* [Work instructions]: Extract every line of the listing below that contains the string "Task".

* [Data to process]:
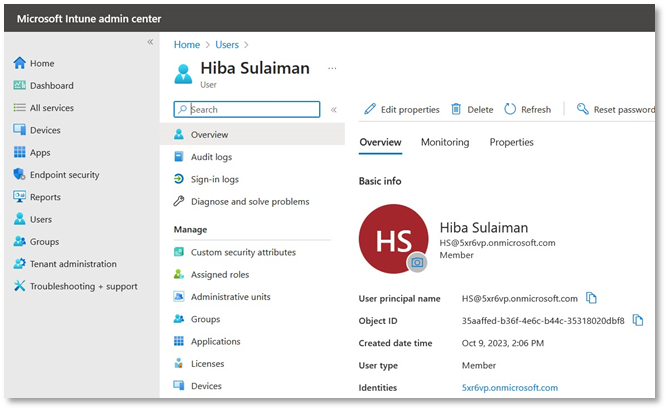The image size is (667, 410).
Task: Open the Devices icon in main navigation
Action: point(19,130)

* * *

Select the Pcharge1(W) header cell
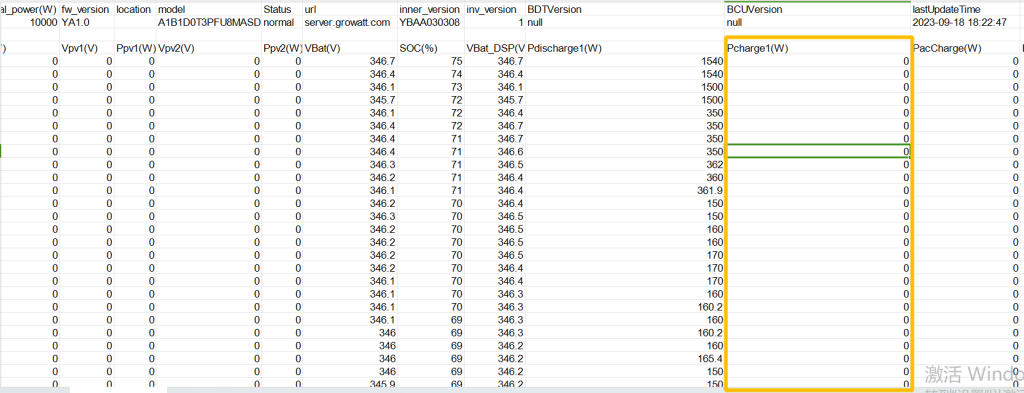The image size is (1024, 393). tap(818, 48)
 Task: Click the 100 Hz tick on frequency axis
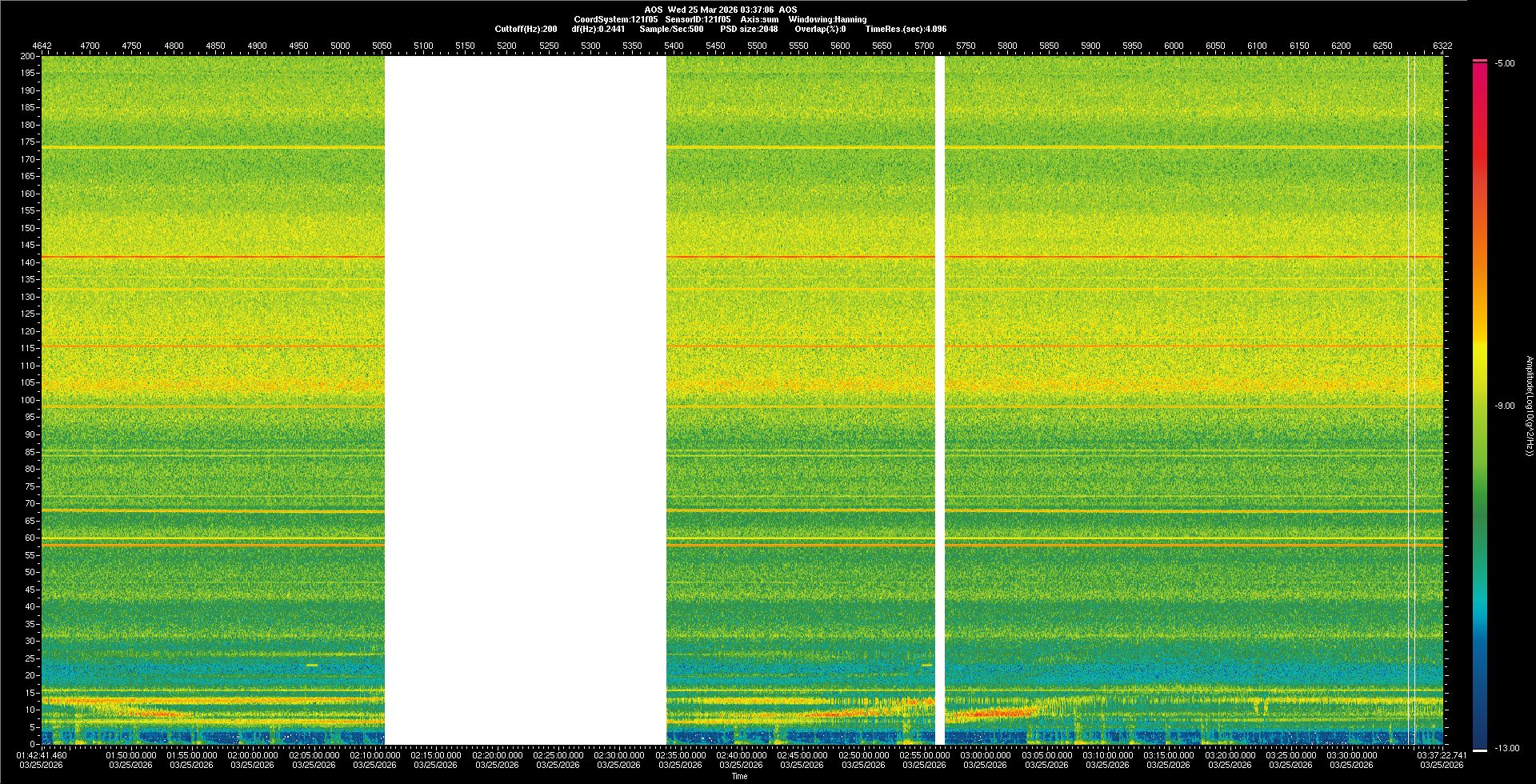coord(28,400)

...

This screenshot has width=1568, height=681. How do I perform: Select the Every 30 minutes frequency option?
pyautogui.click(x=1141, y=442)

* [The answer]:
Task: Open the Devices icon in main navigation
 Task: Click the 100 Hz tick on frequency axis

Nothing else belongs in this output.